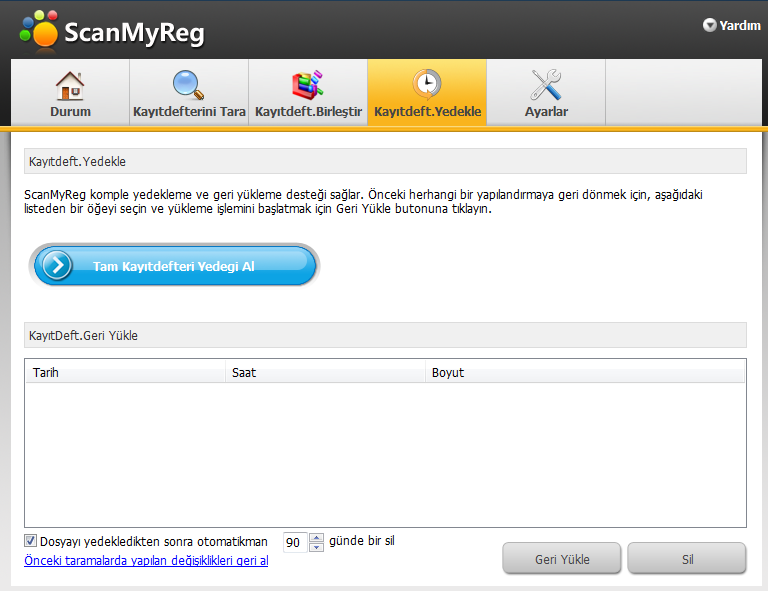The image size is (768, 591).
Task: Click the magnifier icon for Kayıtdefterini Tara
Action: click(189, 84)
----
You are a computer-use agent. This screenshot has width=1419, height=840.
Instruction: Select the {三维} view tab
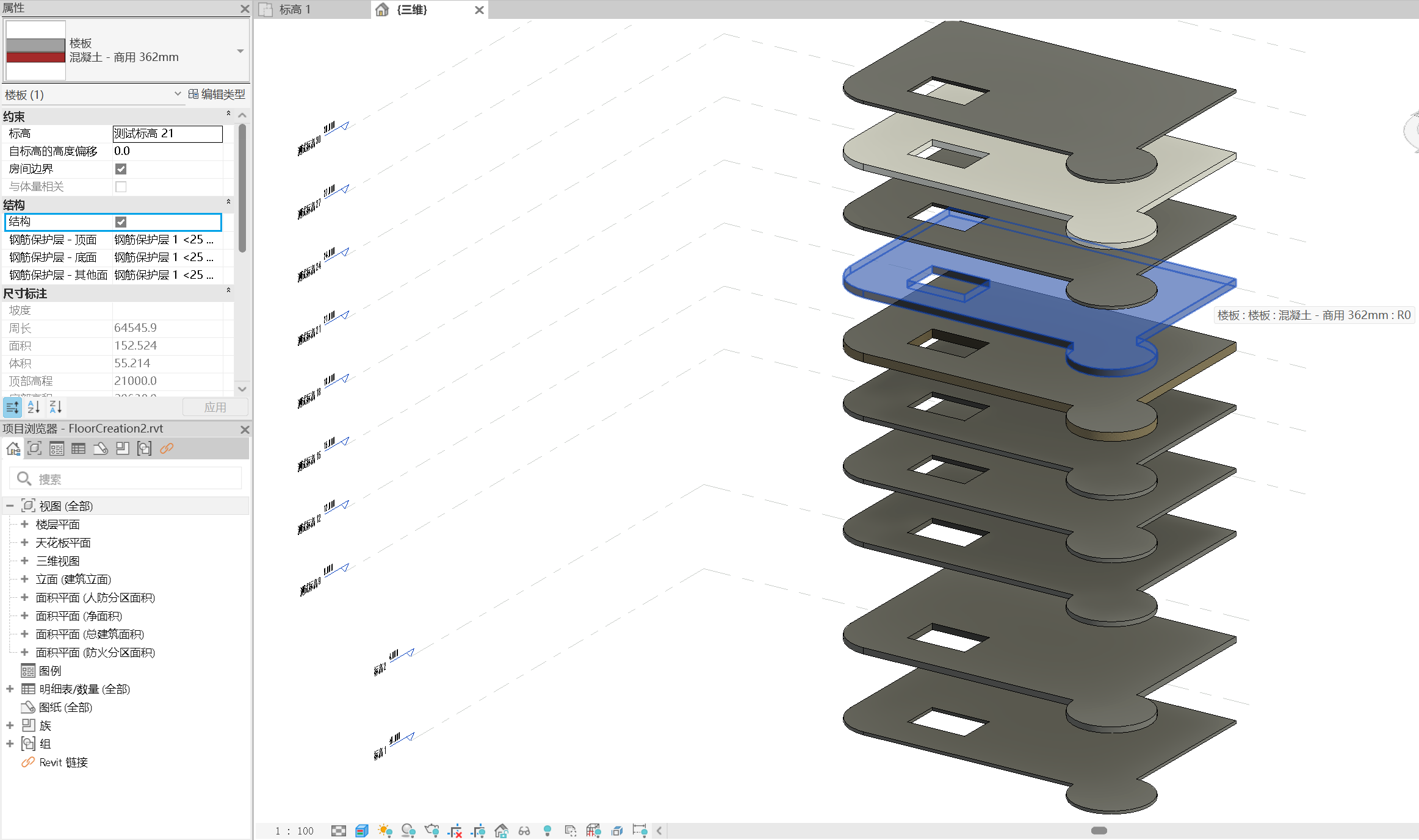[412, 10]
----
# Exercise objective:
Could you repeat the records exactly, starting at the line containing "The image size is (768, 591)." and ending with the line containing "Action: click(189, 84)", leaving the pictures out of your answer?

# Output of the exercise:
The image size is (768, 591).
Task: Click the magnifier icon for Kayıtdefterini Tara
Action: click(189, 84)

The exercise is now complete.